Université d'été des mouvements sociaux : Partages d’espérances

Syndicalistes, écologistes et altermondialistes, unis face à la crise climatique et les multinationales : l’alliance « Plus jamais ça » a connu le succès à l’université d’été des mouvements sociaux.

C’est de loin l’agora la plus fréquentée, dans les interstices du riche programme de près de 200 ateliers, forums et activités culturelles : la berge enherbée qui borde la Loire, exposée au soleil du matin au soir. L’université d’été des mouvements sociaux, tenue du 24 au 28 août, avait choisi le site de l’École nationale supérieure d’architecture, sur l’Île-de-Nantes, pour son édition 2021, et les quelque 1 800 participant·es manifestent leur plaisir de se retrouver, après l’overdose de visioconférences et l’annulation de la rencontre l’an dernier, imposées par la situation sanitaire.

Plus de 440 syndicats, associations et mouvements sont représentés, avec une sérieuse envie d’en découdre : le recul des droits fondamentaux et des libertés publiques s’est accentué, mis à mal par la gestion de la pandémie ; la précarité ainsi que les inégalités économiques et sociales se sont accrues alors que les profiteurs de tout poil se sont enrichis. Une thématique se détache, dans le programme : les actions et stratégies des mouvements sociaux. Si l’année 2022, avec ses élections présidentielle et législatives, est l’occasion de réfléchir à la manière de peser sur les écuries politiques, c’est d’abord une mise à niveau sur les événements des derniers mois qui s’impose, et singulièrement sur la montée en puissance de l’alliance « Plus jamais ça ».

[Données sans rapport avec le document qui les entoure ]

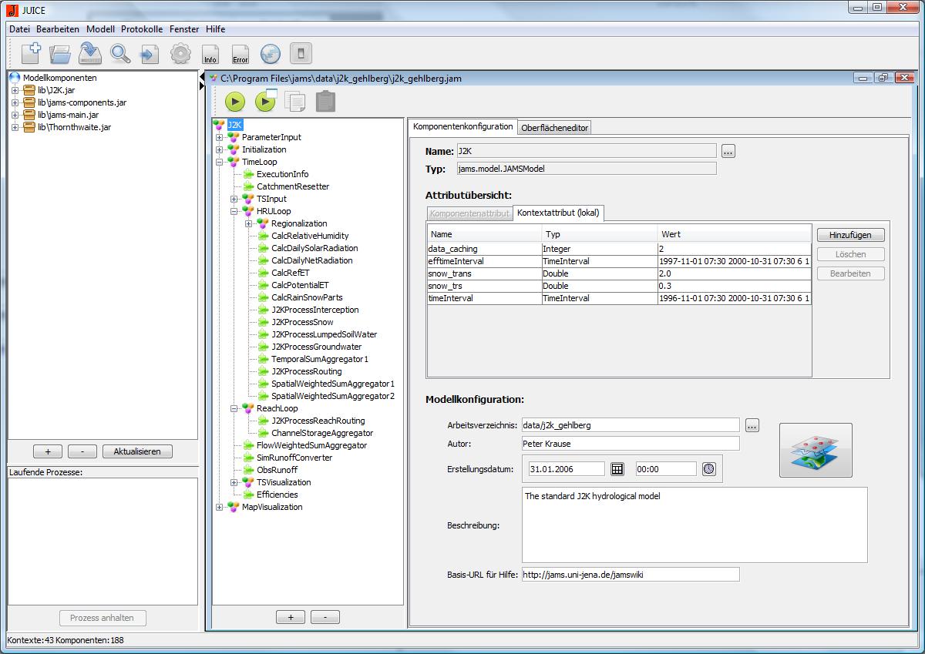Select J2KProcessSnow in the model tree
This screenshot has width=925, height=654.
pos(302,322)
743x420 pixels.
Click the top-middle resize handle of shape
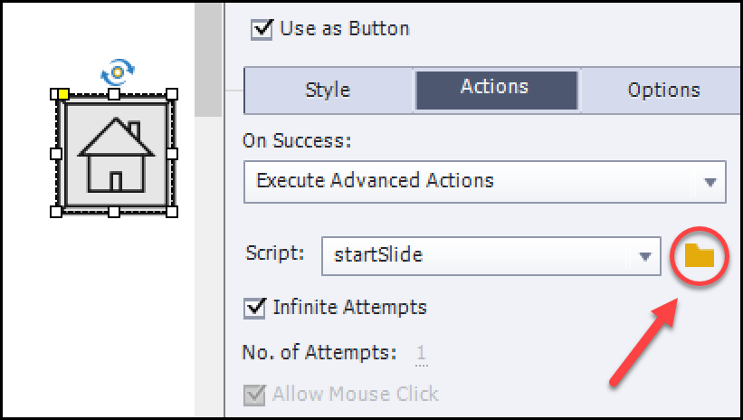click(114, 94)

Le 18 janvier 2020, pour la première fois, quatre syndicats (Confédération paysanne, CGT, FSU, Solidaires) s’associaient à quatre organisations écologistes et altermondialistes (Amis de la Terre, Attac, Greenpeace et Oxfam) pour appeler à la reconstruction d’un monde de justice sociale et environnementale, rejoints depuis par une vingtaines d’autres structures proches (1). « Au sortir du mouvement des gilets jaunes et d’une année de manifestations climat, nous avons voulu manifester la volonté d’articuler nos mobilisations pour faire face à des adversaires communs mais aussi pour une remise en cause radicale du système économique et social », explicite Aurélie Trouvé, porte-parole d’Attac. « Avec la crise sanitaire, les urgences sociales et environnementales se sont constamment rappelées à nous, et avec elles l’absolue nécessité de dépasser nos clivages pour travailler ensemble », reconnaît Marie Buisson, dirigeante confédérale de la CGT. « Même à l’échelle syndicale, nous n’avions jamais été capables d’un tel rapprochement », salue Simon Duteil, codélégué général de l’union syndicale Solidaires.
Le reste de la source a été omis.